__Items listed in a dataset__
————

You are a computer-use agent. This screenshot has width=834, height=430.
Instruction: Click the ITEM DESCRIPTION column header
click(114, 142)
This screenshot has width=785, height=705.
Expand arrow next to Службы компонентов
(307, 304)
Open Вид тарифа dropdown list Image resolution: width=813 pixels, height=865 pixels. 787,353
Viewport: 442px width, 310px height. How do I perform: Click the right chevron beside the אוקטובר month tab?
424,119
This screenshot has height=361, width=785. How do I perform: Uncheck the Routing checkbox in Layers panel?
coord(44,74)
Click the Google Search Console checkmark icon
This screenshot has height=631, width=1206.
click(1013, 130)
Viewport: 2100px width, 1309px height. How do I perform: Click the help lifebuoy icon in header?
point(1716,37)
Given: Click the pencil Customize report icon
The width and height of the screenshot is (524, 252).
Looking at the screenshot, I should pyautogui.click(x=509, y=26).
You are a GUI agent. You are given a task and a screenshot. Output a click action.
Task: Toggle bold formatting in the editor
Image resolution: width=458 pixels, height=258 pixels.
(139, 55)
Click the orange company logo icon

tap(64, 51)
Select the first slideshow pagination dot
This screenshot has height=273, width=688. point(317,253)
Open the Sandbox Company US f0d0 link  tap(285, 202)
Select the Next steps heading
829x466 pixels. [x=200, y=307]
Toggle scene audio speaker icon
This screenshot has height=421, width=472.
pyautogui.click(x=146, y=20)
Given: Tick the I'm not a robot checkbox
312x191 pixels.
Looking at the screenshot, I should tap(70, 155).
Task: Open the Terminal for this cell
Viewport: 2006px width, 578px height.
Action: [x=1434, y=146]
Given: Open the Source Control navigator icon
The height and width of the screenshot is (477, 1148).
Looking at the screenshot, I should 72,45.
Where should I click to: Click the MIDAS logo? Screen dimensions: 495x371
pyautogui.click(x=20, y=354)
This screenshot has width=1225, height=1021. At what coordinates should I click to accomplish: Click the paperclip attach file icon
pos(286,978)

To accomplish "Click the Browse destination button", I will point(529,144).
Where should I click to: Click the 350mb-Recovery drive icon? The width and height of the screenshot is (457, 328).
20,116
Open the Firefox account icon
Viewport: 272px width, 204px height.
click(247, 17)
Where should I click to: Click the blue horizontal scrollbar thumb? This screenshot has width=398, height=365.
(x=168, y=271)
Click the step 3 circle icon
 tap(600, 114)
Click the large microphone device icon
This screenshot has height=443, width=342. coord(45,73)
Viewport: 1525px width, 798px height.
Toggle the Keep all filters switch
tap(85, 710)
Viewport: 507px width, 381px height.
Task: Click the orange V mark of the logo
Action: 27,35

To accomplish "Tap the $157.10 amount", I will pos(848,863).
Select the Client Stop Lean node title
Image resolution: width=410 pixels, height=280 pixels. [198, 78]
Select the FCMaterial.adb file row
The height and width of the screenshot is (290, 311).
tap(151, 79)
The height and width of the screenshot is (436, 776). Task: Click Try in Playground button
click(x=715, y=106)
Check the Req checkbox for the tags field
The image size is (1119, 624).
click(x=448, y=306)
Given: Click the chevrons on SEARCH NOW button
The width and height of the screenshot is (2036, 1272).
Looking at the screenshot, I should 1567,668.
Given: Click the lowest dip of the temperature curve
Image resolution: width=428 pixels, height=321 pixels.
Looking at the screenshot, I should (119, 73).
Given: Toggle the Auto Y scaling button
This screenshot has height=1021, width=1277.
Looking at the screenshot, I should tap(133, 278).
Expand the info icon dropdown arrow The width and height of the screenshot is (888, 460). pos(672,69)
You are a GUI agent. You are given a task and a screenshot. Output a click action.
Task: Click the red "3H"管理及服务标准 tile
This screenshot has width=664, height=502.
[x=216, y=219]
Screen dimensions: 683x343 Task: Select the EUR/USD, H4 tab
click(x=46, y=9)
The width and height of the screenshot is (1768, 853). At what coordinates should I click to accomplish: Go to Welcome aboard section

————

__TASK DIRECTIONS__
Update the lines from the one containing "Given: Click the lowest" through the last line, replacing "temperature curve" with "pressure curve" and leaving everything else unchanged.

__REPLY__
Given: Click the lowest dip of the pressure curve
Image resolution: width=428 pixels, height=321 pixels.
Looking at the screenshot, I should (119, 73).
Given: Toggle the Auto Y scaling button
This screenshot has height=1021, width=1277.
Looking at the screenshot, I should tap(133, 278).
Expand the info icon dropdown arrow The width and height of the screenshot is (888, 460). pos(672,69)
You are a GUI agent. You are given a task and a screenshot. Output a click action.
Task: Click the red "3H"管理及服务标准 tile
This screenshot has width=664, height=502.
[x=216, y=219]
Screen dimensions: 683x343 Task: Select the EUR/USD, H4 tab
click(x=46, y=9)
The width and height of the screenshot is (1768, 853). At what coordinates should I click to accomplish: Go to Welcome aboard section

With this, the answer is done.